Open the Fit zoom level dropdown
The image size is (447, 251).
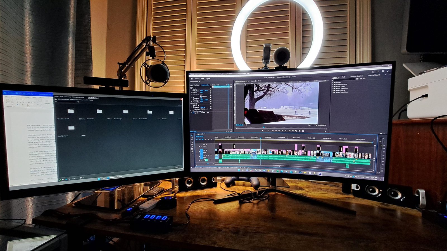(248, 125)
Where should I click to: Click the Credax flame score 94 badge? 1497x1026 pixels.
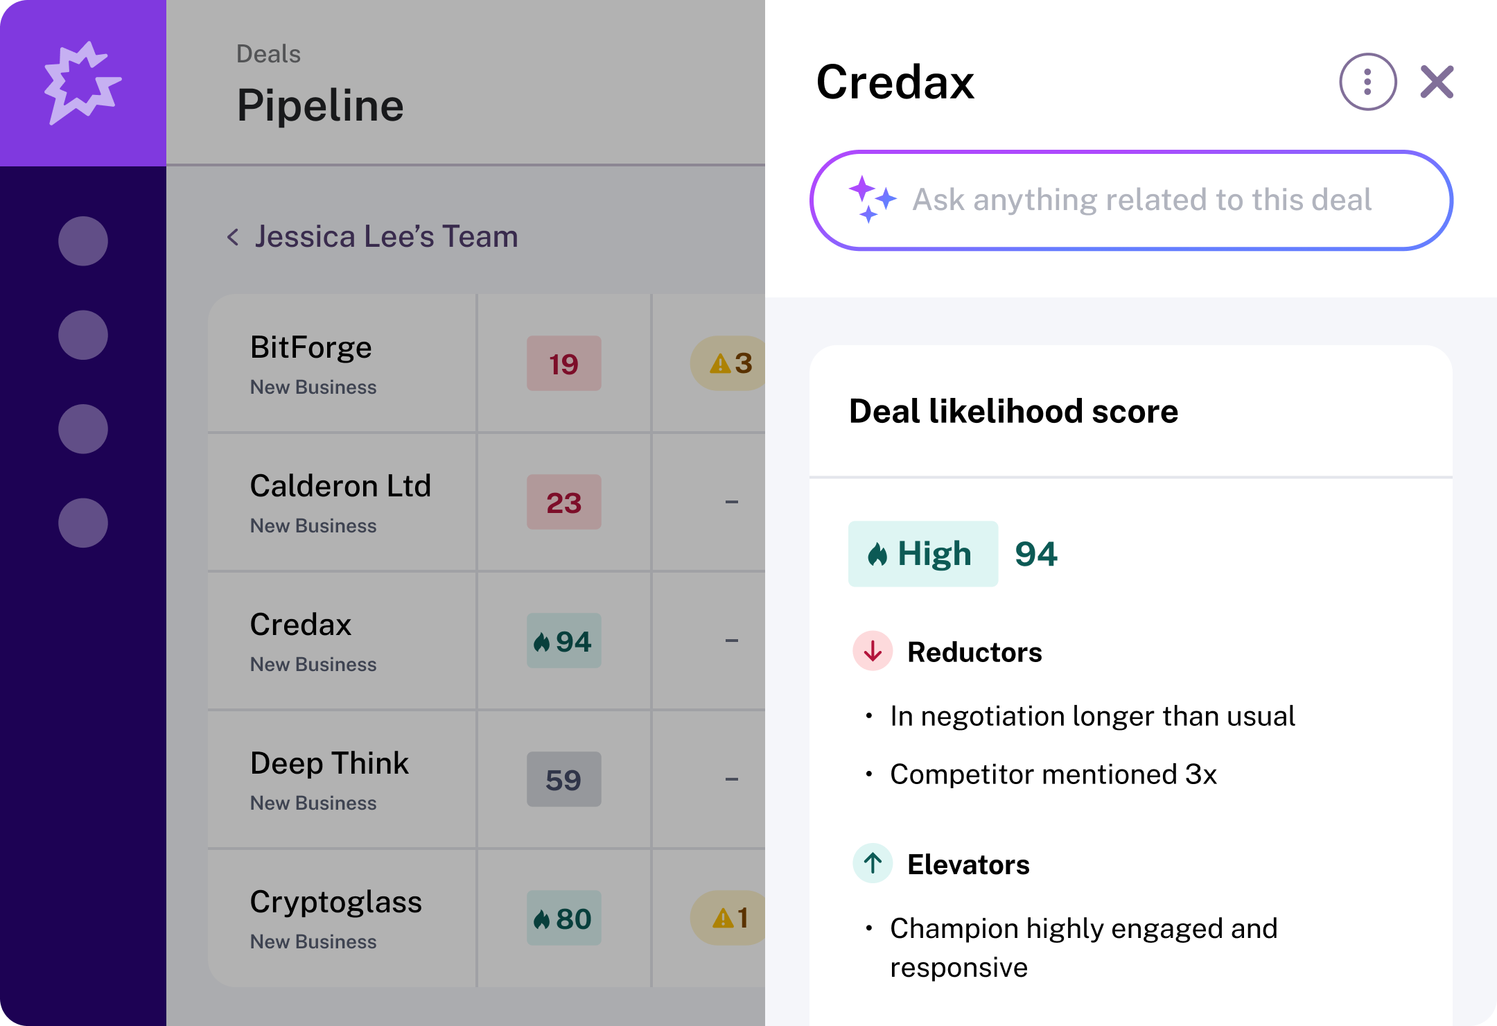point(563,641)
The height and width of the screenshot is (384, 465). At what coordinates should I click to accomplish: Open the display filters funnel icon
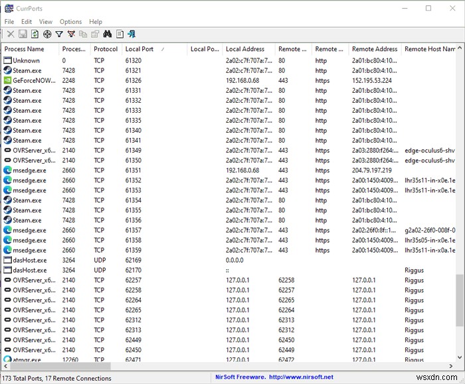pyautogui.click(x=59, y=34)
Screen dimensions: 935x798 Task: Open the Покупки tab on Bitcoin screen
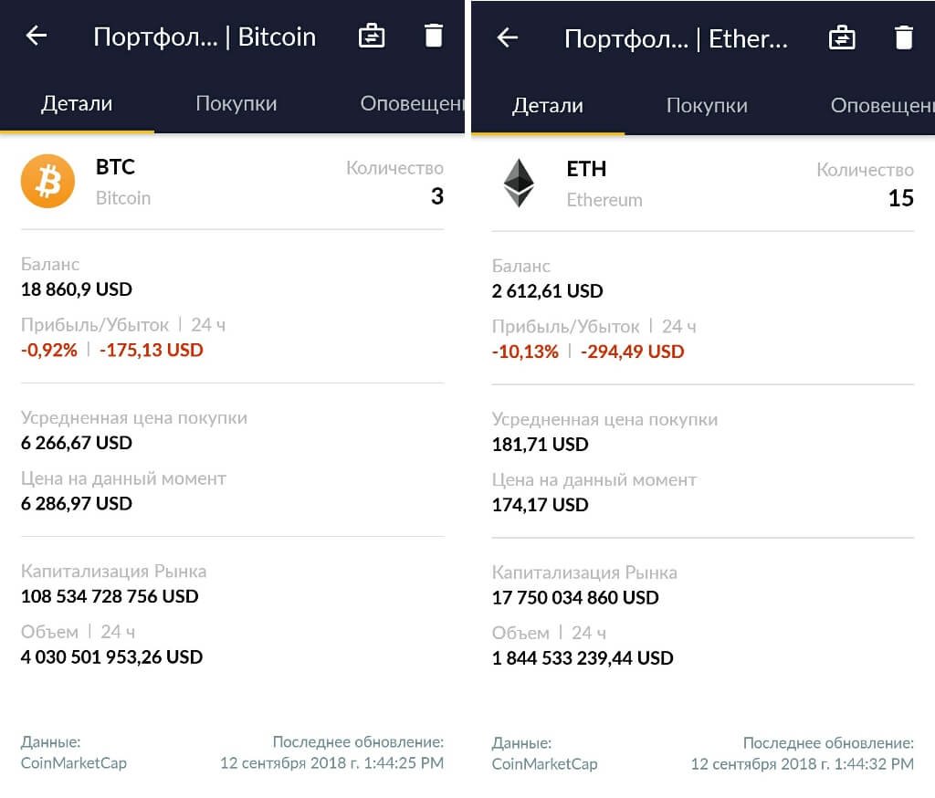click(236, 103)
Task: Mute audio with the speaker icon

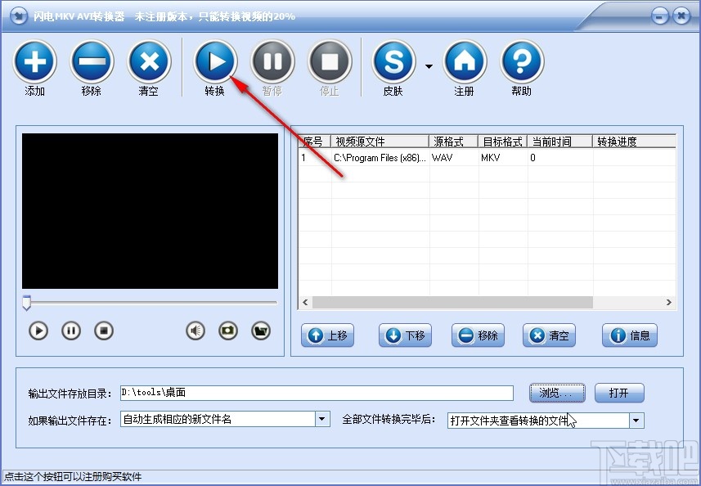Action: [195, 331]
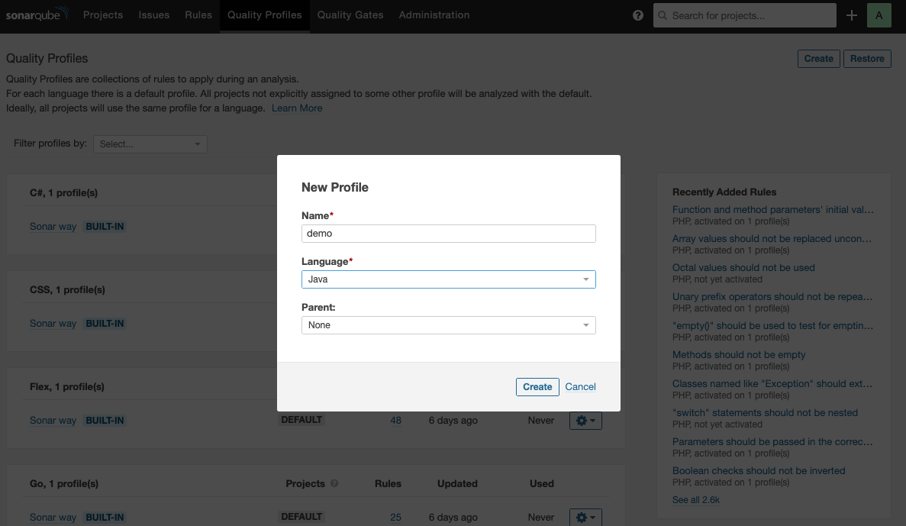Cancel the New Profile dialog
The height and width of the screenshot is (526, 906).
580,386
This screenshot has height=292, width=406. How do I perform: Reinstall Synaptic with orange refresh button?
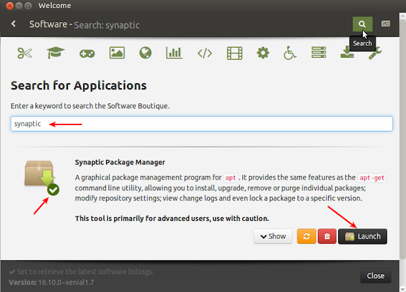point(306,236)
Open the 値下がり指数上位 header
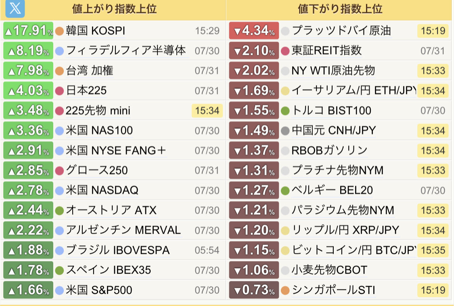This screenshot has width=454, height=306. point(340,9)
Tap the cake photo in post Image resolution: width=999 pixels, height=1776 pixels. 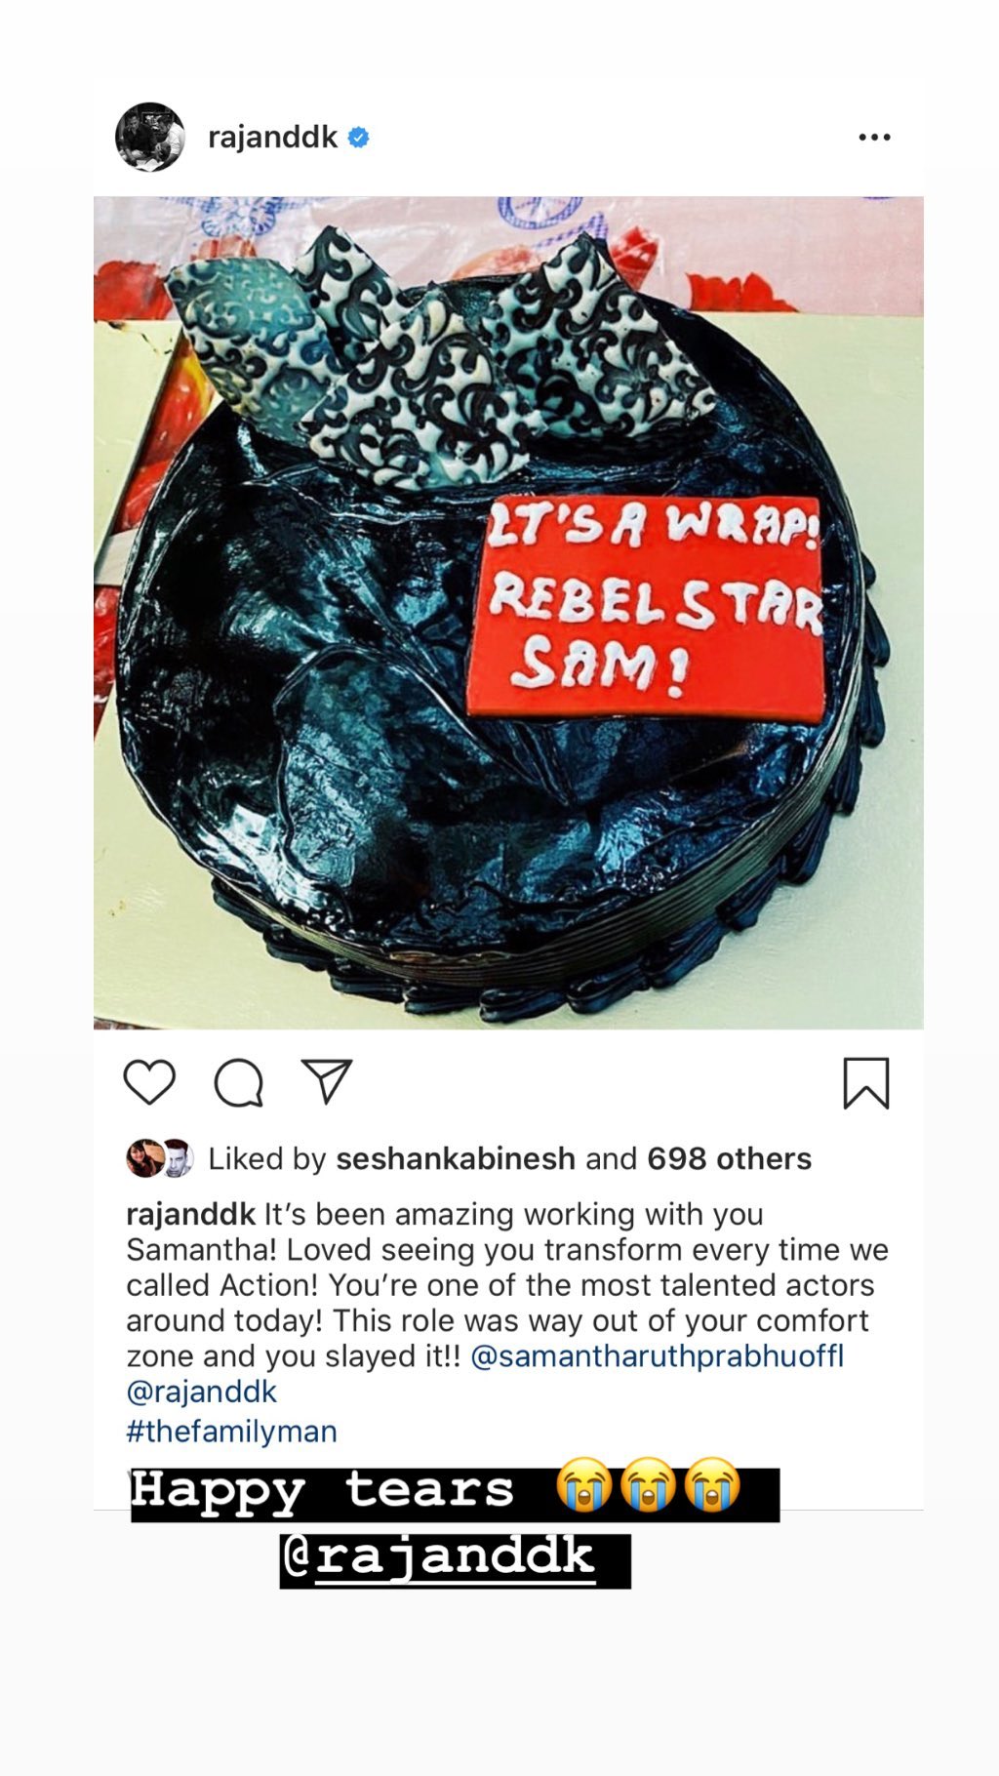click(508, 613)
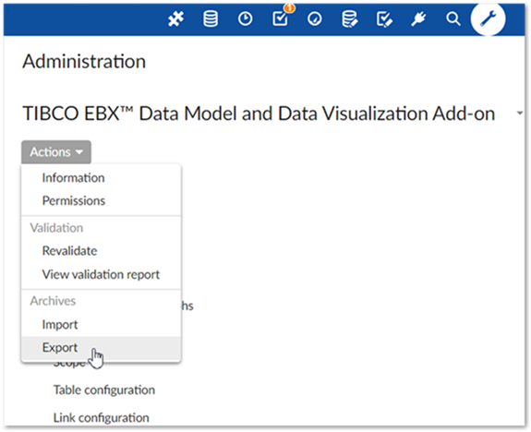Select Import under Archives

tap(60, 325)
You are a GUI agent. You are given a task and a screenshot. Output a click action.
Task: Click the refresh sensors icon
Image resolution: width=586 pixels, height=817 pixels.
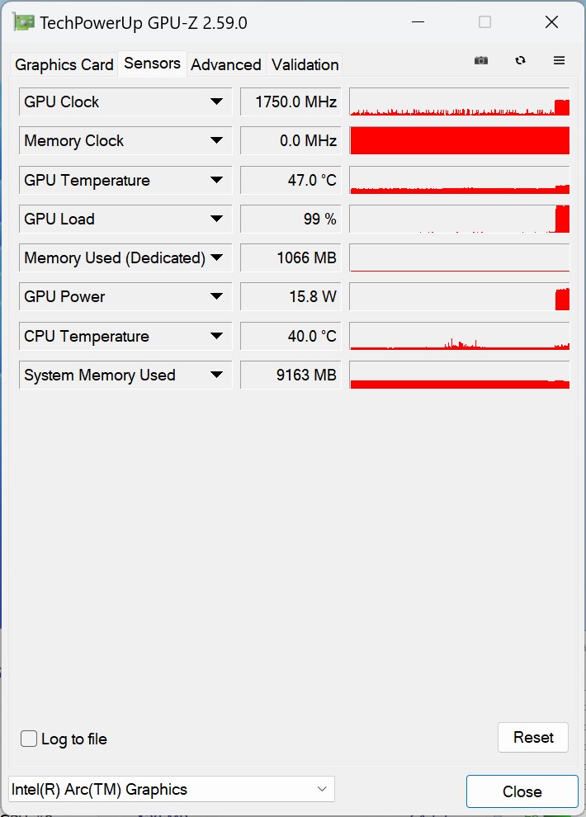pos(520,60)
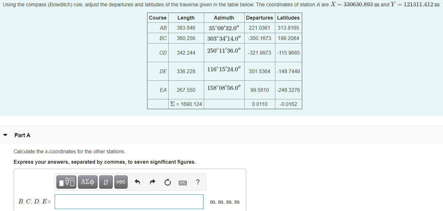Select the Greek symbols ΑΣφ icon

tap(87, 182)
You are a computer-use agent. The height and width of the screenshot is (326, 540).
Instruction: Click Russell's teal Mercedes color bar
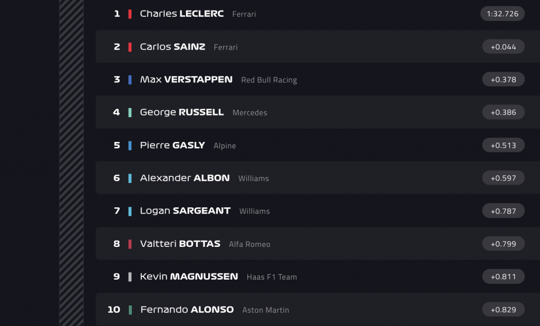tap(130, 112)
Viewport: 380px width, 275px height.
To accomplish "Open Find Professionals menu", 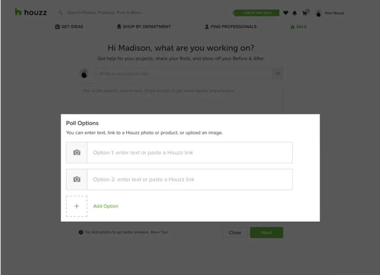I will [230, 27].
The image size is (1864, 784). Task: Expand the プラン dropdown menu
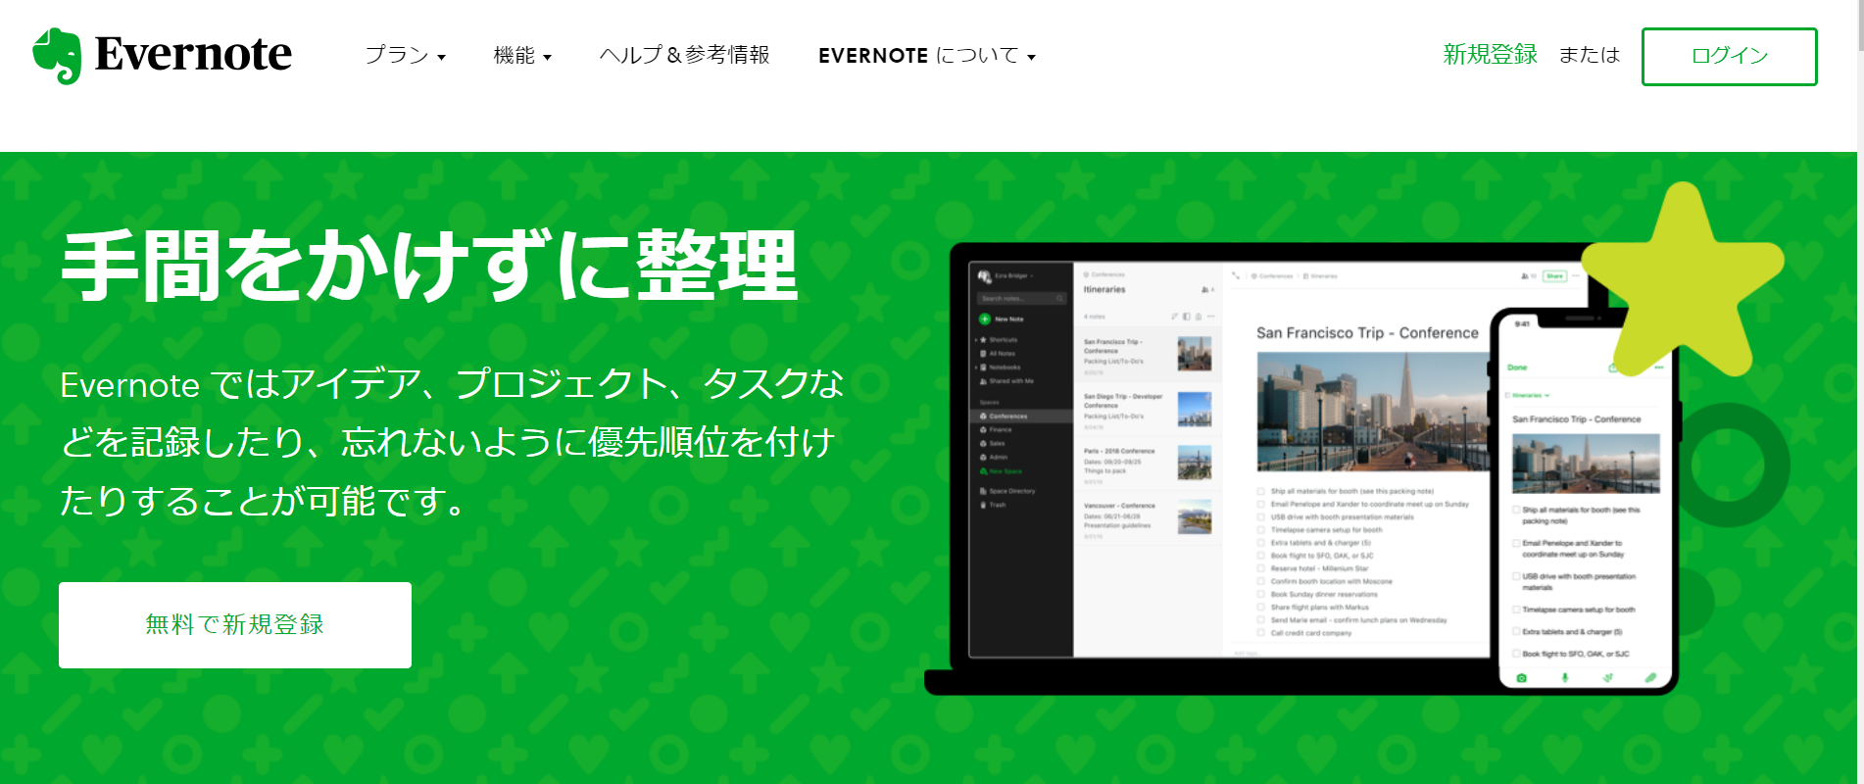coord(405,56)
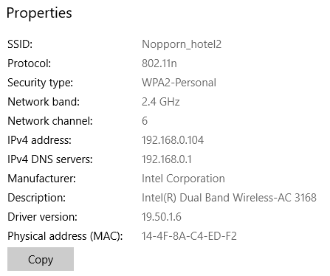The height and width of the screenshot is (276, 330).
Task: Click the MAC address 14-4F-8A-C4-ED-F2
Action: (189, 236)
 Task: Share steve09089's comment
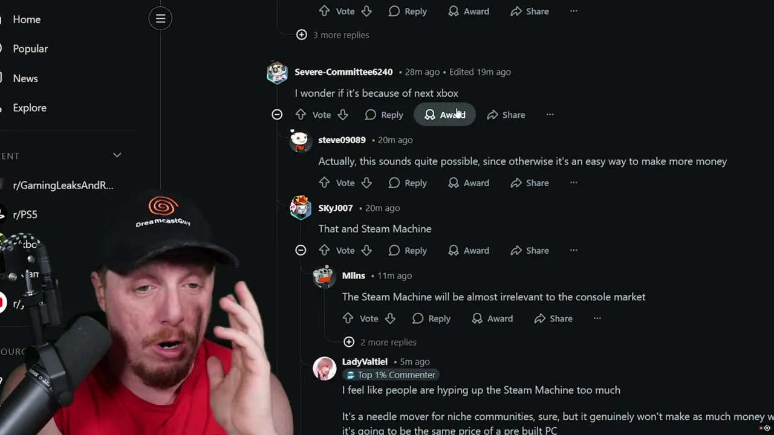[529, 182]
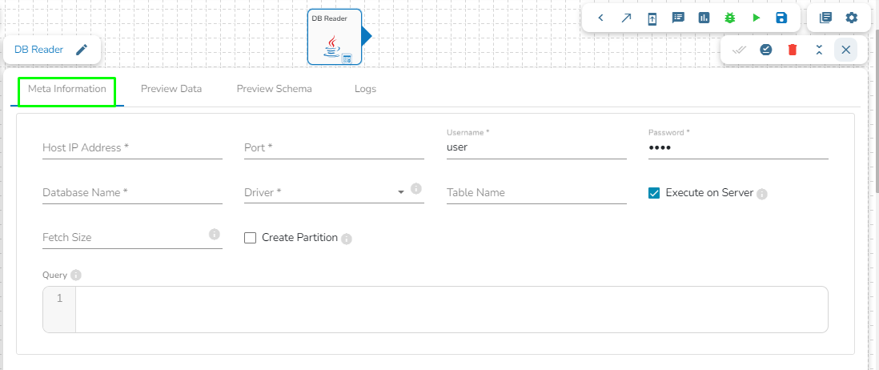879x370 pixels.
Task: Click the DB Reader component node
Action: click(335, 38)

------------

* _What is needed_:
Could you state how many lines above include the word "agent"? Reply with that number alone.

* _Exercise solution_:
2